Can you recast the stretch of lines from the one containing "Click the boa.bo address bar" through the one containing "Action: click(x=588, y=1305)" as a Markdown table, with a Row column holding a row number and a Line column holding the line, and with blank lines left out?

MATERIAL
+++
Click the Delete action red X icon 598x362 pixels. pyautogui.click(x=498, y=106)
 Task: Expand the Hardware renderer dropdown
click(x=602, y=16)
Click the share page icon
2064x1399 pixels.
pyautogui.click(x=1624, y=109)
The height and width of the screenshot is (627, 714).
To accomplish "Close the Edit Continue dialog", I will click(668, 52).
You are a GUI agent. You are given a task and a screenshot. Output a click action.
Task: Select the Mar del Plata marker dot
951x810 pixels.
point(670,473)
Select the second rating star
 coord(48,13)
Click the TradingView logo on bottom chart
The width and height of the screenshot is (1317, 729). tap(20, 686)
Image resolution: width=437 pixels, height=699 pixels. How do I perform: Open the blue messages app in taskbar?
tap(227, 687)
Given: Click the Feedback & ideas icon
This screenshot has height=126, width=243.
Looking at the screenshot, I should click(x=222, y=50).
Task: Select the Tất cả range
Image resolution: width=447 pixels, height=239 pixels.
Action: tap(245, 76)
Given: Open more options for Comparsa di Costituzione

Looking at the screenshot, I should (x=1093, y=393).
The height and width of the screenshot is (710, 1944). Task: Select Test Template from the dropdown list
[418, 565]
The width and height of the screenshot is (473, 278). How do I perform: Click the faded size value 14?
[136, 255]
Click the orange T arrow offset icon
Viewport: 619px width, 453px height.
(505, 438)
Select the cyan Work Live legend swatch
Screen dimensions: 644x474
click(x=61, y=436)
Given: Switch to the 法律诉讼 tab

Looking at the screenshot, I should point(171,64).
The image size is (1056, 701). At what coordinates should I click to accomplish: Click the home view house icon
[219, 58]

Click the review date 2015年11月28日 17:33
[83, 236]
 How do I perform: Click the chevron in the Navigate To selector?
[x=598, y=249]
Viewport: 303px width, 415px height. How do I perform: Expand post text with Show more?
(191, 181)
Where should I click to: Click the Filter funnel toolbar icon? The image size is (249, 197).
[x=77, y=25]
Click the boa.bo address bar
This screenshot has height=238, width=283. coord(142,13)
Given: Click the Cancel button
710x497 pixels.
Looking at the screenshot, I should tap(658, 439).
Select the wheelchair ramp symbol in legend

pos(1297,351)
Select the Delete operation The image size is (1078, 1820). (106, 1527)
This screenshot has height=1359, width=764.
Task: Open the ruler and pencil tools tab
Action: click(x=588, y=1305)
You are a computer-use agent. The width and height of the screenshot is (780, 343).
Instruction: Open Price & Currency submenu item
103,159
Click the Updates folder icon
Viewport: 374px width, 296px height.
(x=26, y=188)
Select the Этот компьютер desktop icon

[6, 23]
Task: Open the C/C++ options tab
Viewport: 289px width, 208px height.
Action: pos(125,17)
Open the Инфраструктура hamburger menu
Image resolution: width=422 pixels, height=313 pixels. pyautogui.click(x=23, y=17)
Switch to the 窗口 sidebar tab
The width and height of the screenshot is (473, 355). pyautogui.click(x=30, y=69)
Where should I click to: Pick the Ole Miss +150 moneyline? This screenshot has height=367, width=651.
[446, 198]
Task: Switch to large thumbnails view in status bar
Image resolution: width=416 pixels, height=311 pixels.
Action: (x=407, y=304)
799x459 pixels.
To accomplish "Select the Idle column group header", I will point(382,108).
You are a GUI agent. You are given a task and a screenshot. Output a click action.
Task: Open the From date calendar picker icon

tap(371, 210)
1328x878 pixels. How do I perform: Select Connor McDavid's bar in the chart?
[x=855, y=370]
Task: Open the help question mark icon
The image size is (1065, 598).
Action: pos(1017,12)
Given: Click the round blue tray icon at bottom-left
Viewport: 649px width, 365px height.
+++
ANSWER TO THIS TASK
| Row | Line |
|---|---|
| 1 | Click the boa.bo address bar |
| 2 | This screenshot has height=238, width=283. coord(142,13) |
| 3 | Given: Click the Cancel button |
| 4 | 710x497 pixels. |
| 5 | Looking at the screenshot, I should tap(658, 439). |
| 6 | Select the wheelchair ramp symbol in legend |
| 7 | pos(1297,351) |
| 8 | Select the Delete operation The image size is (1078, 1820). (106, 1527) |
| 9 | This screenshot has height=1359, width=764. |
| 10 | Task: Open the ruler and pencil tools tab |
| 11 | Action: click(x=588, y=1305) |